Querying by Similarity
function semanticSearch(pool, queryEmbedding, limit) {
var vectorStr = "[" + queryEmbedding.join(",") + "]";
return pool.query(
"SELECT id, title, body, category, tags, " +
"1 - (embedding <=> $1::vector) AS similarity " +
"FROM content " +
"WHERE embedding IS NOT NULL " +
"ORDER BY embedding <=> $1::vector " +
"LIMIT $2",
[vectorStr, limit]
).then(function(result) {
return result.rows;
});
}
The <=> operator computes cosine distance. We subtract from 1 to convert it to cosine similarity where 1.0 means identical and 0.0 means orthogonal.
Query Understanding and Expansion with LLMs
Raw user queries are often terrible. People type "node thing that watches files" when they mean "file system watcher in Node.js." LLMs can bridge this gap.

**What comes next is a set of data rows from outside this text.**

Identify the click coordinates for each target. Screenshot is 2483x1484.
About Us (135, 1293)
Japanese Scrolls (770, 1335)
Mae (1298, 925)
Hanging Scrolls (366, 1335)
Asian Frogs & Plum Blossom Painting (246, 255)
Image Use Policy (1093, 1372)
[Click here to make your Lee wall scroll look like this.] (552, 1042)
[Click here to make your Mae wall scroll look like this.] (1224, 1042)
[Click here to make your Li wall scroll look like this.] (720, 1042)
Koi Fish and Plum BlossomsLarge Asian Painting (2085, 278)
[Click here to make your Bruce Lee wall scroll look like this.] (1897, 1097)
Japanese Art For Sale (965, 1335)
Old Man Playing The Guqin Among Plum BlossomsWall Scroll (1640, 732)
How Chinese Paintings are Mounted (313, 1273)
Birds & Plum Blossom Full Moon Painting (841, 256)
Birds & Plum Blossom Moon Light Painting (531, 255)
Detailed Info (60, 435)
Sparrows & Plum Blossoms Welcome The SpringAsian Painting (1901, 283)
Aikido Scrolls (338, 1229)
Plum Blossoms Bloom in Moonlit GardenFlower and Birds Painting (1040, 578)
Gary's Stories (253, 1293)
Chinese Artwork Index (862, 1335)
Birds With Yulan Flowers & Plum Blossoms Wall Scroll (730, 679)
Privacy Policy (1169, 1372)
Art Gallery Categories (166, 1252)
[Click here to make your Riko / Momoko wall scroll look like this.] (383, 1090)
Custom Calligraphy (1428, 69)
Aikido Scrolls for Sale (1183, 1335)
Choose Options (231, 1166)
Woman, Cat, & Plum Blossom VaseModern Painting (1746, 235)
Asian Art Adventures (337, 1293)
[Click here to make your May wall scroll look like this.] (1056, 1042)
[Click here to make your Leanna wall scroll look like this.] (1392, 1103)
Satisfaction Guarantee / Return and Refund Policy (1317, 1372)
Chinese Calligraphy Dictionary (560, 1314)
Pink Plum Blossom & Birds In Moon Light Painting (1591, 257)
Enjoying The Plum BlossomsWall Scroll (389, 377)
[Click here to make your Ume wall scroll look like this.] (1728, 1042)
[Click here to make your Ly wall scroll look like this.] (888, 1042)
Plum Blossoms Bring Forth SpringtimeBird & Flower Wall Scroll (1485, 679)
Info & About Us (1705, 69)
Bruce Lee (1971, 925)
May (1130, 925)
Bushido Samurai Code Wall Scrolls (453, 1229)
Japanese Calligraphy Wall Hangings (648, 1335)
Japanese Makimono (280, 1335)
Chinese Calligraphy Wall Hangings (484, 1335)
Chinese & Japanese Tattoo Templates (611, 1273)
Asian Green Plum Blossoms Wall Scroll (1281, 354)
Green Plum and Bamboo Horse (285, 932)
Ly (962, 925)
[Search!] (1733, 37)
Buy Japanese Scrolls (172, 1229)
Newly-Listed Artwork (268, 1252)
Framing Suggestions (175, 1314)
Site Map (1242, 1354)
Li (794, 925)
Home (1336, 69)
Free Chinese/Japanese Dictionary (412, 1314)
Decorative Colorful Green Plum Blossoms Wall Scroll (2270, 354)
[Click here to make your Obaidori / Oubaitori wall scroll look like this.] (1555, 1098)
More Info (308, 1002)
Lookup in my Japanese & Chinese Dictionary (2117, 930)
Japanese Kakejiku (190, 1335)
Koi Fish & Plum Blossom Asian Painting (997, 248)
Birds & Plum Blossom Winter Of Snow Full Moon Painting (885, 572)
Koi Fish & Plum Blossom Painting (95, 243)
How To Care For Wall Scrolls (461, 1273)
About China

function expandQuery(originalQuery) {
return openai.chat.completions.create({
model: "gpt-4o-mini",
temperature: 0,
messages: [
{
role: "system",
content: "You are a search query optimizer. Given a user search query, " +
"produce a JSON object with: " +
"1) 'rewritten' — the query rewritten for clarity " +
"2) 'keywords' — an array of 3-5 key search terms " +
"3) 'intent' — one of: informational, navigational, transactional " +
"Return ONLY valid JSON, no markdown."
},
{ role: "user", content: originalQuery }
]
}).then(function(response) {
return JSON.parse(response.choices[0].message.content);
});
}
Example transformation:
Input: "node thing that watches files"
Output: {
"rewritten": "Node.js file system watcher implementation",
"keywords": ["nodejs", "file watcher", "fs.watch", "chokidar", "file monitoring"],
"intent": "informational"
}
The expanded keywords give you multiple angles of attack. Use the rewritten query for semantic search and the keywords for traditional full-text matching.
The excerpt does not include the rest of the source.